Film Review: The MummyFirst entry in Universal's "Dark Universe" of monsters finds fortune hunter Tom Cruise enslaved by an ancient Egyptian.
Marvel Studios did it, Warner Bros. did it, and now Universal is trying to pull its characters together in a series of films, this time under its "Dark Universe" umbrella. Reworking a movie franchise that stretches back to 1932, The Mummy does what it's supposed to do with little originality and almost no life.
A dusty, creaky antique even when it was released, the first Universal Mummy with Boris Karloff slowly built a genuine sense of dread. Widely derided at the time, a series of Mummy films starting in 1999 with Brendan Fraser and others at least had a sense of humor. Universal seems to be basing this movie's style and content on its more recent poorly written, effects-heavy blockbusters like Van Helsing (Remember "steampunk"?) and The Wolfman.
A gloomy prologue reveals a crypt filled with Crusader knights somewhere in England. A flashback then tells of Ahmanet (Sofia Boutella), daughter of an ancient pharaoh who summoned the god of death to ascend the throne. When that failed, she was entombed in Iraq.
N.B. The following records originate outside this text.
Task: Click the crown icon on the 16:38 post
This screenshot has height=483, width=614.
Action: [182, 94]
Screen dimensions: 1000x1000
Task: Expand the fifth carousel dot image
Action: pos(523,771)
Which is where the modern-day story finally picks up, with fortune-hunting soldiers Nick Morton (Tom Cruise) and Chris Vail (Jake Johnson) accidentally uncovering the mummy after a raid. With them is scientist Jenny Halsey (Annabelle Wallis), who helpfully explains to viewers the river of mercury, plague of spiders, dangers of awakening the dead, etc.
While flying Ahmanet's sarcophagus to England, an infected Vail turns deadly, Nick saves Jenny in the movie's single best sequence, and bystanders become killers with a touch from Ahmanet's lips. Only more like zombies than mummies.
Stepping in to deliver the remaining plot is Dr. Henry Jekyll (Russell Crowe), a drug addict who warns Nick that he has been selected as Ahmanet's Chosen, a sort of conduit to bring the god of death into the world. The rest of the movie is a chase through labs, dungeons, subways and underwater crypts, as soldiers, demons and girlfriends all try to pin Nick down.
Cruise plays Nick like Indiana Jones, a devil-may-care rascal with a heart of gold. The tension in the screenplay (credited to veterans David Koepp, Christopher McQuarrie and Dylan Kussman) is supposed to come from whether he will succumb to evil in the form of the seductive, tattooed Ahmanet or go with blonde beauty Jenny. This being a Cruise vehicle, the outcome is never seriously in doubt, despite a twist that locks him into hoped-for sequels.
Boutella actually earns some sympathy as a thwarted queen, although the script never fully unleashes her powers. Wallis pales in comparison, while Johnson is adequate but unnecessary in the Steve Zahn sidekick role. Then there's Crowe, a dull, bloated Jekyll and a risibly un-scary Hyde, who apparently will figure into future Dark Universe episodes.
Director Alex Kurtzman hits all the expected genre points and finds work for an arsenal of special-effects technicians. The way The Mummy veers from camp to serious, from competent to messy, from coherent to crazy, suggests that executives had more input than Kurtzman on the movie's final outcome. In hindsight, wringing every last cent out of old studio properties may not be the best approach to launching a new franchise.